_Task description_
Would you output the following records verbatim and skip the images in them?

_Exercise material_
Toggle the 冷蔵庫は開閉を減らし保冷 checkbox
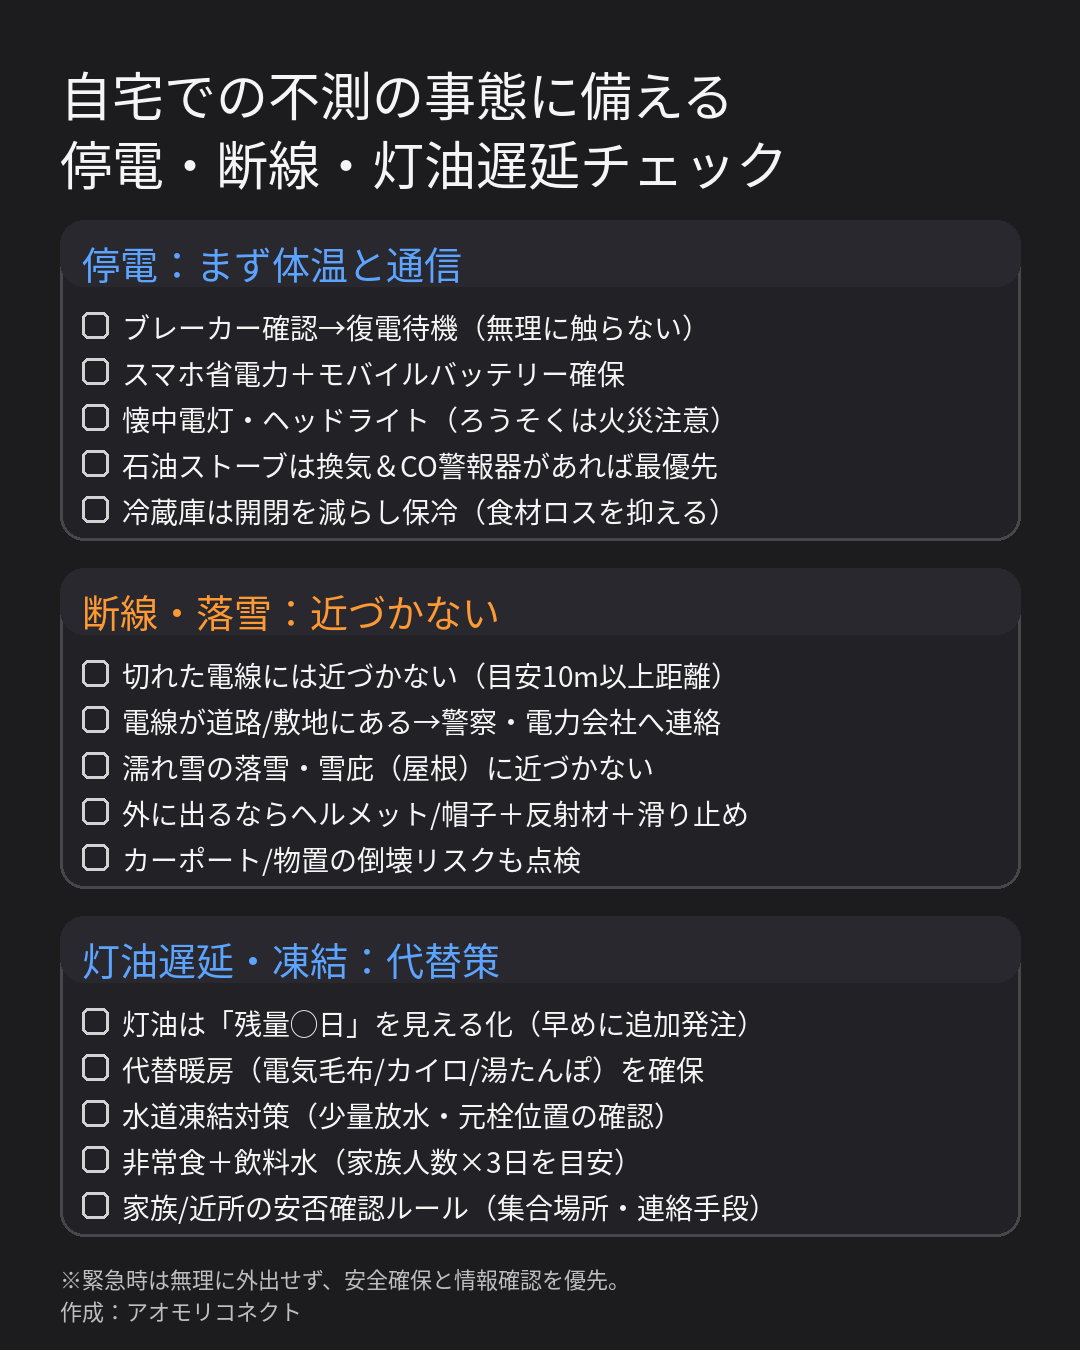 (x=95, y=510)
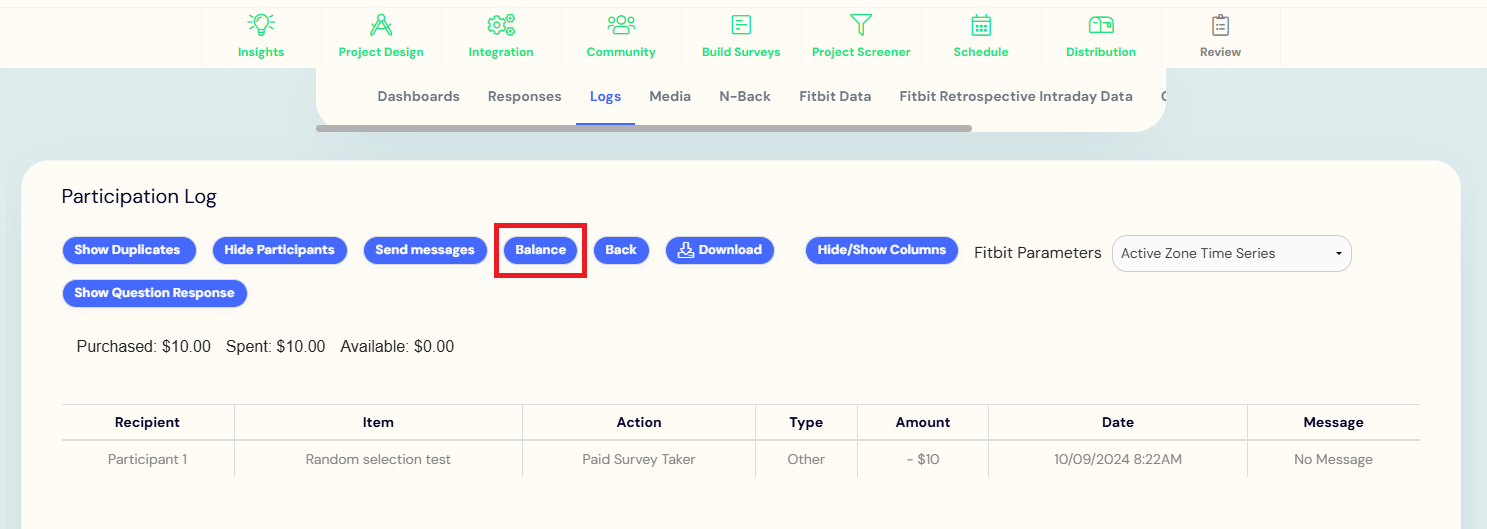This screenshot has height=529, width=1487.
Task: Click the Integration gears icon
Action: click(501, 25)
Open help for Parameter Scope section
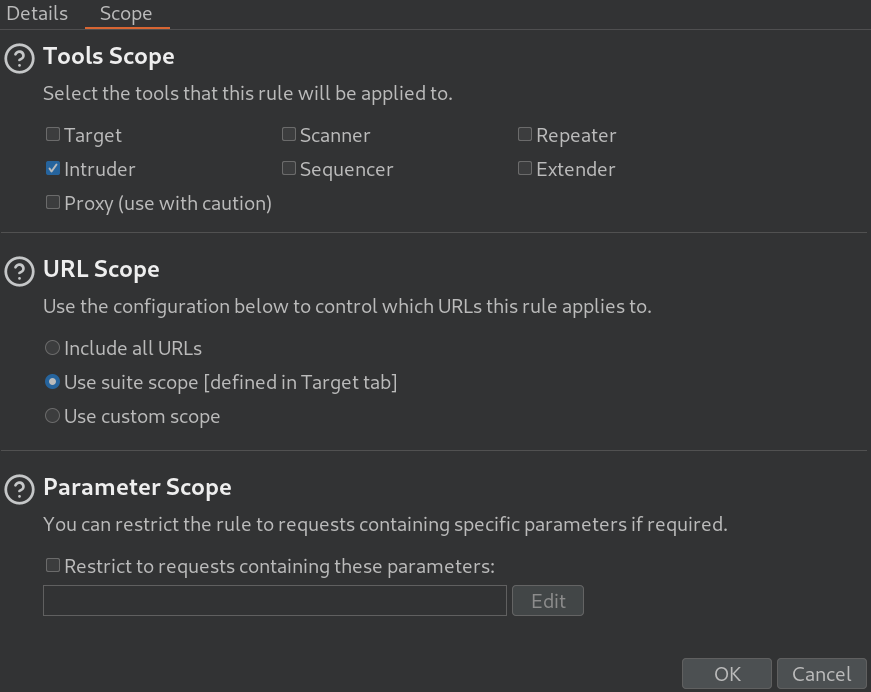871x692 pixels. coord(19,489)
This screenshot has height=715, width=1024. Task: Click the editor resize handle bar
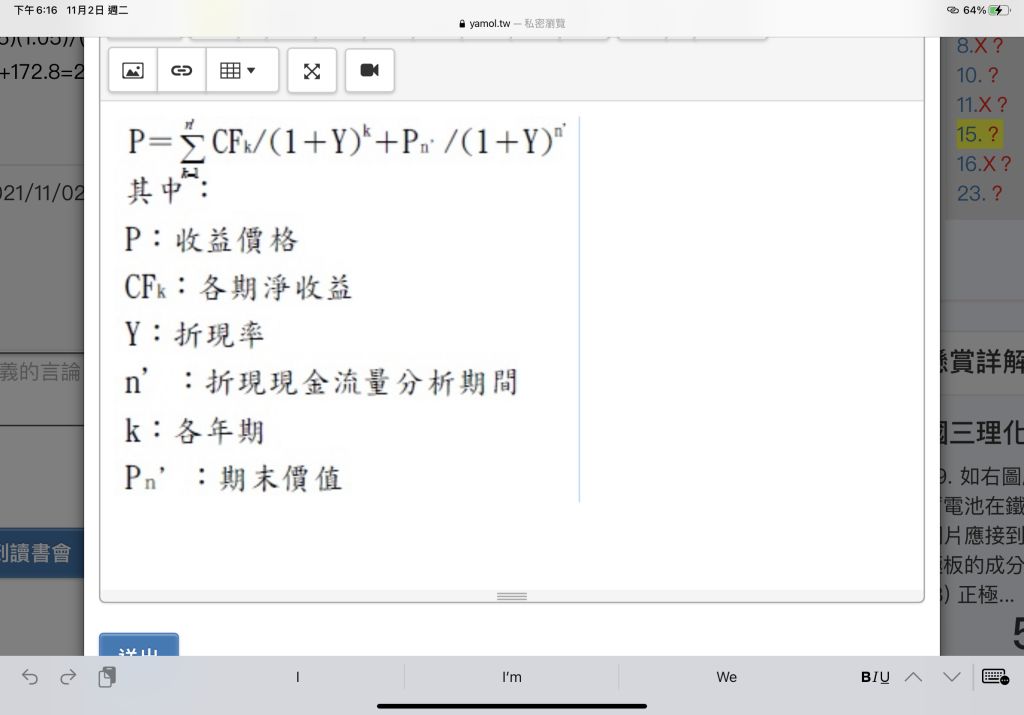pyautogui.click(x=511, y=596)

_Reply_
Toggle the 冷蔵庫は開閉を減らし保冷 checkbox
 (x=95, y=510)
This screenshot has height=529, width=1487.
Task: Click the Integration gears icon
Action: click(501, 25)
Open help for Parameter Scope section
871x692 pixels. coord(19,489)
This screenshot has height=715, width=1024. Task: Click the editor resize handle bar
pyautogui.click(x=511, y=596)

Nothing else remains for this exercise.